When I was asked to write this article, my initial thoughts were to look at something big and exciting; some bad airflow management practice that caused a catastrophic failure. You, dear reader, would be entertained and come away having learned a lesson, safe in the knowledge that you wouldn’t make the same mistake yourself.
But, it occurred to me that actually this approach wouldn’t actually be that informative. Why? Because the majority of cooling problems that data center operators face aren’t the result of some large failure in the system. Rather, they are the culmination of lots of small issues that slip through unnoticed. Each too small on their own to cause any headaches, but each chipping away at the resilience and usable capacity of the cooling system. So, that’s where I will focus my attention in this short text.
The following is an example of one of these small issues. It comes straight from one of our own customers and, while it’s not the most exciting, it shows how these things creep in.
The client was installing new network equipment in a facility using cold aisle containment, and using simulation to test the plans. Experience had taught them that the design of the racks and leakage paths were critical to the performance of the containment system. With that in mind, they’d gone to considerable effort to ensure that leakage paths were eliminated as far as possible. The racks had been designed with blanking and seals attached to all four sides of the front mounting rail to prevent hot air coming from the back side through to the front. The racks also sat on small 20mm legs so the blanking at the bottom extended that extra distance to cut off that particular leakage path.

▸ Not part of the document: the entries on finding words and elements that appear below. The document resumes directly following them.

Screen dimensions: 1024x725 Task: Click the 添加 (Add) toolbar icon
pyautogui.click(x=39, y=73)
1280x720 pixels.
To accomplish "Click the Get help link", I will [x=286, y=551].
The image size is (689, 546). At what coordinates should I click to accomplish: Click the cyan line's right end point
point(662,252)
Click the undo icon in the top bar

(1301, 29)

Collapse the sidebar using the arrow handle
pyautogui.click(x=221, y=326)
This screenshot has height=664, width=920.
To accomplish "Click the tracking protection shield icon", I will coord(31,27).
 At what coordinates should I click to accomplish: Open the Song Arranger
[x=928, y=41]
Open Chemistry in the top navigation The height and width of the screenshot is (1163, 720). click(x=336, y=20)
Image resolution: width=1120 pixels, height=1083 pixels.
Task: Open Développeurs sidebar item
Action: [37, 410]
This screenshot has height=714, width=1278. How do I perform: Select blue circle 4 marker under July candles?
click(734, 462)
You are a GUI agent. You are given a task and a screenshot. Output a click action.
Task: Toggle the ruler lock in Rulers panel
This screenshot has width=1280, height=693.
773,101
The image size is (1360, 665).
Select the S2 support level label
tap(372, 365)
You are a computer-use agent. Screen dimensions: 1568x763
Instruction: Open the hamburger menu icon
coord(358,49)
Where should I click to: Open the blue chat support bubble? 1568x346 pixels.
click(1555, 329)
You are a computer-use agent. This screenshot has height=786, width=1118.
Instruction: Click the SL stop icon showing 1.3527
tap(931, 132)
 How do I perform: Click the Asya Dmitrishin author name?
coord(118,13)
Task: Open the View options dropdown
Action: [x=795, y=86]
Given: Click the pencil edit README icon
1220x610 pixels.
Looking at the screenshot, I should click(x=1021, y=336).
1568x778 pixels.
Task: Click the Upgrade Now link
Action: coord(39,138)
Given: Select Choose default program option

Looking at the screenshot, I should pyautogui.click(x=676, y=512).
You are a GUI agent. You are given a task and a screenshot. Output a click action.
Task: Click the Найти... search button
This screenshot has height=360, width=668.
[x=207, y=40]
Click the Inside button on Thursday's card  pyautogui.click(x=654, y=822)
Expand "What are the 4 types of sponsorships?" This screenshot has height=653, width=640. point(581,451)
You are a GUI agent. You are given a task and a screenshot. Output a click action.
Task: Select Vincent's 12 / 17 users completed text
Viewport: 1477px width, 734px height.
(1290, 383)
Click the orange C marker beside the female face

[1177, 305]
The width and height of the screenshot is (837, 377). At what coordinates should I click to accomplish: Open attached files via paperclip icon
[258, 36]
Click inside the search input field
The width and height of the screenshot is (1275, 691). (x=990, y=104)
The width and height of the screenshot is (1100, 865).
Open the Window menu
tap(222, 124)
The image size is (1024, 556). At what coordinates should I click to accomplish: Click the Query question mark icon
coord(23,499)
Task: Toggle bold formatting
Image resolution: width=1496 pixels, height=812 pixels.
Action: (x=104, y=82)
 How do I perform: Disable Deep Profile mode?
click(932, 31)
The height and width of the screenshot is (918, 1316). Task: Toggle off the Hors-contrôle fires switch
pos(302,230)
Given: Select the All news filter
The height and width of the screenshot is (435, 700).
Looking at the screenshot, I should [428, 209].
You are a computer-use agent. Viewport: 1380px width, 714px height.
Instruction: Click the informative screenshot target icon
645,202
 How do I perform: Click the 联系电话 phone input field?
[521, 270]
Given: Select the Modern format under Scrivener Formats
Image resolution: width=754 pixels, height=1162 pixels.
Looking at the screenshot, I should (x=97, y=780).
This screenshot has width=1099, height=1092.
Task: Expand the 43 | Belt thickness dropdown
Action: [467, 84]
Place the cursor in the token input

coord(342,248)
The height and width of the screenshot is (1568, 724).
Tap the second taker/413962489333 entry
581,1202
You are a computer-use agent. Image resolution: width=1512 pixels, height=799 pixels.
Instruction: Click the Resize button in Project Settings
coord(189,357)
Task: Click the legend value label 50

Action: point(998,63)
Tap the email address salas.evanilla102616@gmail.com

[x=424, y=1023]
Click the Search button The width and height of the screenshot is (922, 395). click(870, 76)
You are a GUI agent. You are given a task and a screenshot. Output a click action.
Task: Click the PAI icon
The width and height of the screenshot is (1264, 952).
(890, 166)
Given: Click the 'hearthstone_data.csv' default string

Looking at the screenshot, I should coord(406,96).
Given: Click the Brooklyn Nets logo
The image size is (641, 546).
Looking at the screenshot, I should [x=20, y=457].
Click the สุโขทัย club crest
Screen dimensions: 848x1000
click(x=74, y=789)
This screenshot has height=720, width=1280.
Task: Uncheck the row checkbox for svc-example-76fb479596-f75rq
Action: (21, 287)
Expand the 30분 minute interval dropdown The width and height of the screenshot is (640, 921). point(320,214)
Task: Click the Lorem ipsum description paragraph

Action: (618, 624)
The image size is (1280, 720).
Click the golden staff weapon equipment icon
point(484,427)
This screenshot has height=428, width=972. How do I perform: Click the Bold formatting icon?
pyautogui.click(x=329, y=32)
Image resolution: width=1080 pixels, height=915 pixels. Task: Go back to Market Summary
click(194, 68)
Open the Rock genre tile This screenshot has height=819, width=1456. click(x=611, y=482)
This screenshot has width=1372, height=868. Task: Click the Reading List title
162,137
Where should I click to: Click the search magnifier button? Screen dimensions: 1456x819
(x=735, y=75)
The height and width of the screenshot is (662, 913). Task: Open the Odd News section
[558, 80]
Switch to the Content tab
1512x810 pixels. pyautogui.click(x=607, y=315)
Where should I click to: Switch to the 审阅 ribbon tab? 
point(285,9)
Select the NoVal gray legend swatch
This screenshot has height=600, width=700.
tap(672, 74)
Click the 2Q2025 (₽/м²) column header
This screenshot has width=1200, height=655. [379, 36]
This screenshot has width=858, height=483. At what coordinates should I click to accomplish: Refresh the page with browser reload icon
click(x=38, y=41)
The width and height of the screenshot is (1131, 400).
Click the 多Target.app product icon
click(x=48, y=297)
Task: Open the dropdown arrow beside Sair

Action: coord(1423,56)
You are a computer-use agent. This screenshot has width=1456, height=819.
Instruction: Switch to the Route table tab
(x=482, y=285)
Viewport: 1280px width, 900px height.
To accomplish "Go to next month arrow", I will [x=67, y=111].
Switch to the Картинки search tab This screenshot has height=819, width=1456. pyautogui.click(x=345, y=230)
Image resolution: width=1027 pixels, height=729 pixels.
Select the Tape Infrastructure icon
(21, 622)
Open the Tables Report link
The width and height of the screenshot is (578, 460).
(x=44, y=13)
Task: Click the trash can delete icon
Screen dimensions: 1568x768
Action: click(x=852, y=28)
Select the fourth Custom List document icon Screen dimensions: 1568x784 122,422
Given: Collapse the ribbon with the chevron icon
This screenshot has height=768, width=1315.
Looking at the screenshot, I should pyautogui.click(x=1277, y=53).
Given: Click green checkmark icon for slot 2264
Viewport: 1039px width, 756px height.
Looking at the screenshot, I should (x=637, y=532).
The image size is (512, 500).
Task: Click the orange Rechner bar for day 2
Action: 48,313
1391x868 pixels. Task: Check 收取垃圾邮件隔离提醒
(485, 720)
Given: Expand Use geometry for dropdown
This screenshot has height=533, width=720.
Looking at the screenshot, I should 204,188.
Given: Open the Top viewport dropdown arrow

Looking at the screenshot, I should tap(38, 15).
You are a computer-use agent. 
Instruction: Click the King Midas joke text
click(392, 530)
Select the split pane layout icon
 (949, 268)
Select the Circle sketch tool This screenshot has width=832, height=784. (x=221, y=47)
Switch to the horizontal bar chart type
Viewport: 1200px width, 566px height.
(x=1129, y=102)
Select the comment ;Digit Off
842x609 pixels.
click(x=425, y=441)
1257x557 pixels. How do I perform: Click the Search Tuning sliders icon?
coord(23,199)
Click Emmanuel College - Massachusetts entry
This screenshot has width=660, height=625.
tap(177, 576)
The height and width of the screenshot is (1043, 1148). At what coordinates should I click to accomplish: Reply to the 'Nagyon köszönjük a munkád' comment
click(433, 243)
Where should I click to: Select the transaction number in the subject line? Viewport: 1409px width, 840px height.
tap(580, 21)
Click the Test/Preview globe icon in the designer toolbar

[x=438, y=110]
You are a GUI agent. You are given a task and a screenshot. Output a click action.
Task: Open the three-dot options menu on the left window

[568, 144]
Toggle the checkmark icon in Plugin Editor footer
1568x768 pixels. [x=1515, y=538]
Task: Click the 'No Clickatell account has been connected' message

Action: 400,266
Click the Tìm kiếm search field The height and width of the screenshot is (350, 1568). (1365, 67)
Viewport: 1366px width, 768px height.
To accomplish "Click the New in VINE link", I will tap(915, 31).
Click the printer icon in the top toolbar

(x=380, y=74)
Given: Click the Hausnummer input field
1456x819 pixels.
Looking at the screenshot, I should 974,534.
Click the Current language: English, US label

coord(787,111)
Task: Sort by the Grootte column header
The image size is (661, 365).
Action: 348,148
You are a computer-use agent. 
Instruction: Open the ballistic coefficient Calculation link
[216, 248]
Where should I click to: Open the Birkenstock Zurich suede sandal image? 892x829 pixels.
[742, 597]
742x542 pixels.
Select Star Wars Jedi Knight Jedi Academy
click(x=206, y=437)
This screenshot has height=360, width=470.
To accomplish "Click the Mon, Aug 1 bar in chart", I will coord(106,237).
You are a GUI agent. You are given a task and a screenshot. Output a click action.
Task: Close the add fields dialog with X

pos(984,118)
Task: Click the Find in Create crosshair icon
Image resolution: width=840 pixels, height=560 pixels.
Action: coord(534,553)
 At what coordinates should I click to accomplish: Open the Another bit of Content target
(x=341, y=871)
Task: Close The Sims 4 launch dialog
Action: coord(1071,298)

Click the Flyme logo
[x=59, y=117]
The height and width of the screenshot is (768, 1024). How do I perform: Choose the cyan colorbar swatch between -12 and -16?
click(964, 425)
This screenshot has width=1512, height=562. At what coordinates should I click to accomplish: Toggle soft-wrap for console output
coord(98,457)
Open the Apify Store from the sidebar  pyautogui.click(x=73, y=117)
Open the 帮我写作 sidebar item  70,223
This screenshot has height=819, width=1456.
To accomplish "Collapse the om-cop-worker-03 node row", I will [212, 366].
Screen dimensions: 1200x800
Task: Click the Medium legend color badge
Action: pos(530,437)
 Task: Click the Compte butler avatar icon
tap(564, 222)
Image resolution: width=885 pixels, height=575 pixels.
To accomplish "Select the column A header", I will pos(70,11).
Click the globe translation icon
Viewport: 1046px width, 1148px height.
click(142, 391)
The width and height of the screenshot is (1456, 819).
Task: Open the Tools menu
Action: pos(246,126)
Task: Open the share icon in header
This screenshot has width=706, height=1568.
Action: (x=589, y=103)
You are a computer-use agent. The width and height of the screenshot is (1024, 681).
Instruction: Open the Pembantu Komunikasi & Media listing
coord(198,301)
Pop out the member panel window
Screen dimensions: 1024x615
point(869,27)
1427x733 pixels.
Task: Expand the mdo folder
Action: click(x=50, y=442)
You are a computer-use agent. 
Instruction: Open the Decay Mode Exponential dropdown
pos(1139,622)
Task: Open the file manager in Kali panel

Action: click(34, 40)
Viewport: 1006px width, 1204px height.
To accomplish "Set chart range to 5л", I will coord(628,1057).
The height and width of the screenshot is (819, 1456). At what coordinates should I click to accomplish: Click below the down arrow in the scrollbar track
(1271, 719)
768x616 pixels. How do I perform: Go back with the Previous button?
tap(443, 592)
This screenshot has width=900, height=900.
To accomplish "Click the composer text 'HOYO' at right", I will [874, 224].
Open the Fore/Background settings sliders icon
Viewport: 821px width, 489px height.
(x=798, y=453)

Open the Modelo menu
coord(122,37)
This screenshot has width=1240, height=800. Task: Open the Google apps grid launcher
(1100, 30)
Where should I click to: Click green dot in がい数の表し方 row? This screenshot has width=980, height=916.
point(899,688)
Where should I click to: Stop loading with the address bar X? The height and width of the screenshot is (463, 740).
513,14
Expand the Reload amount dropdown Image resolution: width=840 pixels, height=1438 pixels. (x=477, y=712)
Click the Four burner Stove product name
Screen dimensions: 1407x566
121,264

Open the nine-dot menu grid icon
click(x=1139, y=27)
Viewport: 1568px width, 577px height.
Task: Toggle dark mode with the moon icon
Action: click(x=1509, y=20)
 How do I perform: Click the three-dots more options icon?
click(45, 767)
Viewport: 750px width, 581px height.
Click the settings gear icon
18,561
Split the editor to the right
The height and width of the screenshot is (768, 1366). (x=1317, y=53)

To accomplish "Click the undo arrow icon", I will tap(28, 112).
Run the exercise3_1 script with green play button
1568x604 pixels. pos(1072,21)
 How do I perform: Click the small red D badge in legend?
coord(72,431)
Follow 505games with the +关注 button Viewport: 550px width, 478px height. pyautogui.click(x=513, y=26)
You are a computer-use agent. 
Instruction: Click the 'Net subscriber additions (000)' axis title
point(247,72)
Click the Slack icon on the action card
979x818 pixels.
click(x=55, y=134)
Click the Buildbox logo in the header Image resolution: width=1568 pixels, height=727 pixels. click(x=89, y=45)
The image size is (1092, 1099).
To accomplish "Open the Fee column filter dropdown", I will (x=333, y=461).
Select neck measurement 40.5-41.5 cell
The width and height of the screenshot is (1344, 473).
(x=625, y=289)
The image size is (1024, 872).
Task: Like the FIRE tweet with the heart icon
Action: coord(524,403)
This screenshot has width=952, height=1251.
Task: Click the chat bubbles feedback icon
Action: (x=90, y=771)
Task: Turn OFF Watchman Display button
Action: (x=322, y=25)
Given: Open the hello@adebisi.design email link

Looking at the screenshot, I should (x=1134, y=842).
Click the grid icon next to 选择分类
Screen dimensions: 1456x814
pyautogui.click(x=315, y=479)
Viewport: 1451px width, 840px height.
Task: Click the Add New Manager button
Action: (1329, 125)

For the networking infrastructure, the client had specified front-to-back breathing core and distribution switches to mitigate airflow issues. However, enterprise SAN equipment was only available in side-to-side configuration from their preferred vendor. To house the SAN switches, the cabinets were given the appropriate modification and ductwork added to ensure a front-to-back style operation.
Given all this attention to detail on the blanking, it was something of a surprise to see that the maximum temperature entering one of the distribution switches was 5C above the air entering the cold aisle!
Working in the virtual world allowed us to easily visualise the temperature distribution at the switch inlets, identify the location of the hot spot and trace the air supply.
For the core switches, all of the link cables needed to enter through a large cable penetration at the front of the rack. This required the mounting rail to be set back by 500mm from the front of the rack, 400mm further back than the mounting rail in the racks housing the SAN switches. This placed the exhaust of the SAN switches in front of the mounting rail in the core networking racks.
The side exhaust of the SAN switches hitting the side panel of the rack caused a local build-up of pressure. Hot exhaust air was pushed down towards the bottom of the rack, towards the gap under the side panel. Because the intake of the bottom core switch was behind this exhaust air, some was pulled under the side panel and into that core switch! Luckily, though the cause was reasonably complex, the fix was easy: simply install some extra baffling under the cabinet side and block the path for air to travel.
All of this action took place behind the front door of the cabinet, so the sensors mounted on the door still read the air temperature as 25C (not surprising seeing as they were half a meter away from the switch inlets!). The net effect was that without the simulation this would not have been picked up, and a little error would have been allowed to creep into the system.
The fate of the distribution switch would be tied to that of the SAN switch. Any increase in outlet temperature of the SAN switch (say, due to increased throughput or increased inlet temperatures in a CRAC failure) would result in the temperature of the distribution switch also increasing.
The real point here is that it would no longer have been in the operator’s direct control – losing control is not what you want in a mission critical facility.
This is where simulation comes into its own, letting you visualise, understand and fix these small problems before they become critical, helping you stay in control of your airflow in a way that is not possible with monitoring alone.
Text and images © 2015 Future Facilities.
 As an aside, there was some discussion before this happened about placing the sensors on all the racks behind the door closer to the IT inlets. The mid-height sensor could be placed on the mounting rail itself, but the bottom one would need to be mounted on one of the side panels. In this case a sensor mounted on the left side of the rack would have picked up this up, but one mounted on the right still would have missed it!